**Activity:**
Set down, unchanged, the line with "Task: Click the magnifier search icon" and everything after it through the last line of the data.

:: Supplied information ::

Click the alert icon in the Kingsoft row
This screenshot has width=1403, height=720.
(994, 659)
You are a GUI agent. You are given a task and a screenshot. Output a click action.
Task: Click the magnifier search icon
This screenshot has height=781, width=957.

:::

**Output below:**
Task: Click the magnifier search icon
This screenshot has height=781, width=957.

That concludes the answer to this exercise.